**Task brief:**
Looking at the data below, count the lines that contain the string "window". Write only the total.

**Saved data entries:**
____________________
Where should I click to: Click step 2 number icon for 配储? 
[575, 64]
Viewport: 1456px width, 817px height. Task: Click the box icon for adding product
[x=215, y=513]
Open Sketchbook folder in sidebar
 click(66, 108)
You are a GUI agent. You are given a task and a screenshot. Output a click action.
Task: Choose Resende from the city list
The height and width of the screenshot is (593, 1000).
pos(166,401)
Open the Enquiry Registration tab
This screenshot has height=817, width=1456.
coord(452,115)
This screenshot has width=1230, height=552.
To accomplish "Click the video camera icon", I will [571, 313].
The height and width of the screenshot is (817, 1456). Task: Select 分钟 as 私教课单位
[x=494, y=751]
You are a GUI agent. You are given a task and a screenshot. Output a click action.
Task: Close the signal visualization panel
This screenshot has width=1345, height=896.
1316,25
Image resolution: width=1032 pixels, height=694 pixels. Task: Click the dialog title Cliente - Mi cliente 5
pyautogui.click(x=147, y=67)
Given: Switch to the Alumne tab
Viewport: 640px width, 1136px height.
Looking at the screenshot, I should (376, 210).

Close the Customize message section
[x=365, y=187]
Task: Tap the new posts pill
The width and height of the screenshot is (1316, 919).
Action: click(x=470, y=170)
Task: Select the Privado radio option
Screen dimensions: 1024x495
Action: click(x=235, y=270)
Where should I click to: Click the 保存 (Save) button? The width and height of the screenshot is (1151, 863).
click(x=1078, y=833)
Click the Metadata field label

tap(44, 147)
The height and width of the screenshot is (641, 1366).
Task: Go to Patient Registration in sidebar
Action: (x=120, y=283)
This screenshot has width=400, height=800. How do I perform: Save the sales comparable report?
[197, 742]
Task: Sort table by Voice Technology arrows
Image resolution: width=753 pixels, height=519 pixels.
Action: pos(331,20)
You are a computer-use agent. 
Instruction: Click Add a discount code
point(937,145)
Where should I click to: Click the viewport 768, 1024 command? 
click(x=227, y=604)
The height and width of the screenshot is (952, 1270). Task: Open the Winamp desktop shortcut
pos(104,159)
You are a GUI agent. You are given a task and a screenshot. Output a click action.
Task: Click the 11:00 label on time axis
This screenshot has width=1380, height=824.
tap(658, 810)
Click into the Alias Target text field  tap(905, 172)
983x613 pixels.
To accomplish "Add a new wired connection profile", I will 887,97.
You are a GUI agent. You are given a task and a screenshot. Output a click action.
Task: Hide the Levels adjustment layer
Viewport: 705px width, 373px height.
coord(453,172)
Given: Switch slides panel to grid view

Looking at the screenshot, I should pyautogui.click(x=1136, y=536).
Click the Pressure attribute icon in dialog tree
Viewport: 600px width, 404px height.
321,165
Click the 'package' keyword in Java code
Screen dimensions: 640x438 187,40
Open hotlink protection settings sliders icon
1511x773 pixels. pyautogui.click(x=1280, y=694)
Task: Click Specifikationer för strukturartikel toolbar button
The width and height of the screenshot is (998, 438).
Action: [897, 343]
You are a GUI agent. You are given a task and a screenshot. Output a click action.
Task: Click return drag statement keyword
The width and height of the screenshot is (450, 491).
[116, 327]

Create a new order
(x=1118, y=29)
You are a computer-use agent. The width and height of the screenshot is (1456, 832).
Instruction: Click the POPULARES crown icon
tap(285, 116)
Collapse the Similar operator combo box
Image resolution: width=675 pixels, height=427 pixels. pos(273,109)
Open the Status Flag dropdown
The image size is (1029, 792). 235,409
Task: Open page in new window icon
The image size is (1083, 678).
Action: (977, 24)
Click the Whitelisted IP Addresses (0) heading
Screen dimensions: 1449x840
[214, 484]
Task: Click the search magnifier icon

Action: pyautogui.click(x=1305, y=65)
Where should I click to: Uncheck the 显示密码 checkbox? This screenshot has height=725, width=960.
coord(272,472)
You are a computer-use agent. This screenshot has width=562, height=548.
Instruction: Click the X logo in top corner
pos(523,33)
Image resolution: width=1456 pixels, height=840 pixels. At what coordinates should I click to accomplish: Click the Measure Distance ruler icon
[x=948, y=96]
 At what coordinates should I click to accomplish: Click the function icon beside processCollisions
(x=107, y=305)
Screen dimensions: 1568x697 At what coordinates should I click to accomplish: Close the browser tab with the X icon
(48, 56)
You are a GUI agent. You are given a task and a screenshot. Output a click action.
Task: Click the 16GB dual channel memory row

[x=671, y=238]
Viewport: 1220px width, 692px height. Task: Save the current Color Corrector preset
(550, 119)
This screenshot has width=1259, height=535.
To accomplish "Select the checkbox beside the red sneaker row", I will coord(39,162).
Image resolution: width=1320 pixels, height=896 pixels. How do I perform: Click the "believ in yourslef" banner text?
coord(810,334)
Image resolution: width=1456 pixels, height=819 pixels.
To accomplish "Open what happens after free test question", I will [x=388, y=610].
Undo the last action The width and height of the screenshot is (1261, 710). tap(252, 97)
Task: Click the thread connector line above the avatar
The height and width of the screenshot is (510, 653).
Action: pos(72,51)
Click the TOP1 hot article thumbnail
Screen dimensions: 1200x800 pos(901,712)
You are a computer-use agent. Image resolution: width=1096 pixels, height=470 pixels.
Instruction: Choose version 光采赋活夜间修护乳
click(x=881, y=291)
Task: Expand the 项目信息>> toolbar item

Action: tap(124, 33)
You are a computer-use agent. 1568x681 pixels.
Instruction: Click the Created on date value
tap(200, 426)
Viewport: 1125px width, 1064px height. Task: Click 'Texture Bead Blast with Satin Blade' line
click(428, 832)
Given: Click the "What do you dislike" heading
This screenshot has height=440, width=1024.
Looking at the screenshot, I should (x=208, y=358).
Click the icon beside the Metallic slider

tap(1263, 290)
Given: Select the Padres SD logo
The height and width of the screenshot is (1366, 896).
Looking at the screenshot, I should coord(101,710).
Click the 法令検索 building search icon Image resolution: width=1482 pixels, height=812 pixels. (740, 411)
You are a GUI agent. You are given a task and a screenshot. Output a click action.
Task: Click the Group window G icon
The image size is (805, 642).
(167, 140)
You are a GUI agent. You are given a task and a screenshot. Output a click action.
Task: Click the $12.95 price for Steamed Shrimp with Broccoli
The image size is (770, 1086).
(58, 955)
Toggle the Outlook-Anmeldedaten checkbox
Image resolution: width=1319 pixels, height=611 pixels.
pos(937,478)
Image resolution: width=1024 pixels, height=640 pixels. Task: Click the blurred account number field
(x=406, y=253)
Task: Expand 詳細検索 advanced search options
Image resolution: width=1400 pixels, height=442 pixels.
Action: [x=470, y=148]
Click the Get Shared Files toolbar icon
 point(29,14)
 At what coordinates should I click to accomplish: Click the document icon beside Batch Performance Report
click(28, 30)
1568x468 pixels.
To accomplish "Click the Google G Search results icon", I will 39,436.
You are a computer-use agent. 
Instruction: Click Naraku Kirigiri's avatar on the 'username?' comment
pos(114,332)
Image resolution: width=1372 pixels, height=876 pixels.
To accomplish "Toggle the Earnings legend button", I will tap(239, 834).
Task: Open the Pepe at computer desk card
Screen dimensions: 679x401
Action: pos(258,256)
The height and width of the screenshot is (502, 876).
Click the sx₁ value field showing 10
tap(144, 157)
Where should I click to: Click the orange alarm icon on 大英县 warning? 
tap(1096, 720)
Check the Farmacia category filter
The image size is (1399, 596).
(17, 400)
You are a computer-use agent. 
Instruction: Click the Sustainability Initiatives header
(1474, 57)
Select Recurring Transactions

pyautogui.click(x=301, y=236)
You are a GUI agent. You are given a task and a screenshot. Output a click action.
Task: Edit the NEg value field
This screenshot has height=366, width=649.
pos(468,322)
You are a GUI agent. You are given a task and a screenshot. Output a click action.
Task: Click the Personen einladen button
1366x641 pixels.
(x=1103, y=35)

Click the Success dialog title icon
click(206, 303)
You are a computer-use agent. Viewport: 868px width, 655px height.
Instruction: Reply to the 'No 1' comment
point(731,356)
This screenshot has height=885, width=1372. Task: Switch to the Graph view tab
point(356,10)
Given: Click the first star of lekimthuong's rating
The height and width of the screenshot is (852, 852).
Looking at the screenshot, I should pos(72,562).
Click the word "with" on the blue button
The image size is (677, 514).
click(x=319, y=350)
____________________
**Result of this exercise:**
2